Naive Implementation: The Art of Artless Programming
- 3 minutes read - 482 wordsA naive implementation is a programming technique that prioritizes imperfect shortcuts for the sake of speed, simplicity, or lack of knowledge.
Naive Implementation Example
What is ’naive’? Here’s the dictionary definition:
naive (adjective)
- marked by unaffected simplicity : ARTLESS, INGENUOUS –Merriam-Webster Dictionary
Let’s see it in a programming context!
A pangram is a sentence that contains all the letters of the alphabet, such as: “The quick brown fox jumps over the lazy dog.” Consider this problem I borrowed from Exercism, asking us to build a function that detects pangrams. We have written a failing test that describes our desired function.

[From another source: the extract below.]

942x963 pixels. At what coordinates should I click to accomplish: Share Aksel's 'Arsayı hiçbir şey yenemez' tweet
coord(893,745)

class PangramTest < Minitest::Test
# Empty string is not a pangram
def test_empty_string
refute Pangram.pangram?('')
end
end
Naive implementations don’t have to be test-driven, but it does help make the
point. What would be a naive implementation of the pangram?
method? It would
take shortcuts. Here’s one:
class Pangram
def self.pangram?(_)
false
end
end
Looks silly! It doesn’t appear to detect pangrams at all, returning false
with
any argument. Why would we bother to write code like this?
Why We Would Bother to Write Code Like This
I don’t do this every time I code. But it’s a powerful technique for getting unstuck and shaking things up, for a few reasons.
First, this got us from zero to a working test, an unqualified victory. A lot
of code is not tested at all, if you can believe it! And, we aren’t solving the
problem of getting a test to run at the same time as we decide how pangram?
works. Our dumb green test here is what Adam Young would call “building from
success.” Let’s take that success and build from it!
Second, and stay with me here: pangram?
is not wrong… given what we
currently know. In a sense, it does detect pangram-ness, because the sentence
we’ve provided is not a pangram and it correctly identified that. We just
haven’t given it an actual pangram to consider.
Third, this technique ruthlessly exposes bad designs. Maybe we go through a
suite of assertions and find that we never had to improve upon this
implementation. This happens sometimes! We replace this function with a
hard-coded false
wherever it was intended to be called. Wouldn’t that be
nice? Our design was based on the assumption that people are going to need to
dynamically know if a sentence is a pangram, which was wrong.
Conclusion
Write a naive implementation, take the win, and earn your TDD stripes by proving that it isn’t good enough. Along the way, you’ll get a test that:
- Exists 💯
- Is correct until proven otherwise 🤷♂️
- Exposes bad designs 🔎
I learned this technique via Jim Weirich’s ‘Roman Numerals Kata’ live coding session at the Boston Ruby Meetup. It’s a masterclass. This video is hard to find online these days in an acceptable quality, so I thought I’d add my interpretation.